Does it matter how a thought is expressed and experienced? Think about the same mathematical idea expressed algebraically and geometrically. It’s the same mathematical idea, but it’s expressed and experienced very differently algebraically vs geometrically, and that causes us to think about the idea very differently. In some situations, an elegant geometric expression can have an analogous algebraic expression that is a garbled mess, and vice versa.
In fuzzy, real-world situations that do not have only one discrete solution, I contend that the properties of a substrate do influence the best choice for a problem-solving strategy–even when starting conditions are otherwise identical.
To what extent will substrate choice for our SIMs alter the course of human history?

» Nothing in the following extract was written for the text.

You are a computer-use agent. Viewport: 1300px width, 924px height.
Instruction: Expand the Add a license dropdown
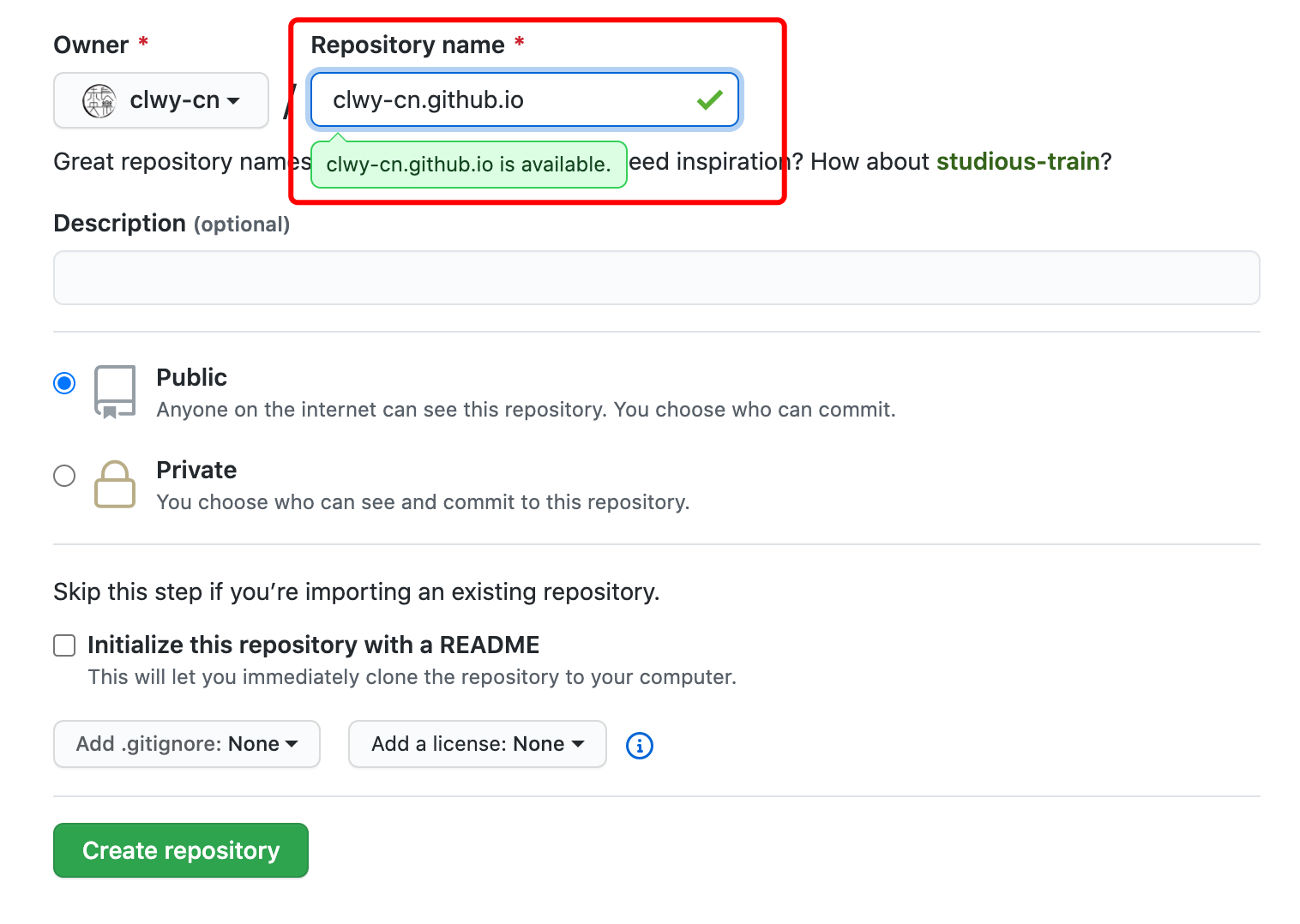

I hope I’m around to find out!
Ryan Flanders
9-22-2011
by markduwe
It seems to me that the best way to ‘upload’ a brain is to induce ‘cortical mappin, or actually re-mapping’. Traumatic brain injury causes the brain to reorder memory and sensory input and output areas. There is much work to be done in this area, but I’m thinking that if you could induce re-mapping by fooling the brain into think it had a various series of traumatic injuries, one might be to compell the brain to transfer all of it’s data stored into the only part of the brain that was not traumatized, a solid state memory chip.
by tim the realist
The uploading process has already begun. The current interfaces to neural prosthetics currently operate through sensory channels. Symbolic abstraction was the beginning of this process using sounds / words and pictures / writing to record human thoughts in a different substrate. The scale and fideltiy of this has continued to improve through the vast collection of recorded human thoughts called the internet. Cell phones have allowed vastly improved interpersonal communication capabilities far exceeding our natural abilities. People rely more and more on neural prosthetics as a normal part of their daily functions. As these capabilities expand it represents a slow progression of transfer to alternate substrates.
by Brian H
Uploading is not possible. If you can replicate a mind in a substrate, you can do it simultaneously, or serially, in more than one. Each may be aware, self-aware, and confident it is the original. If the original still exists, they are obviously all wrong. Even if it doesn’t, only one could be right, so they’re all wrong.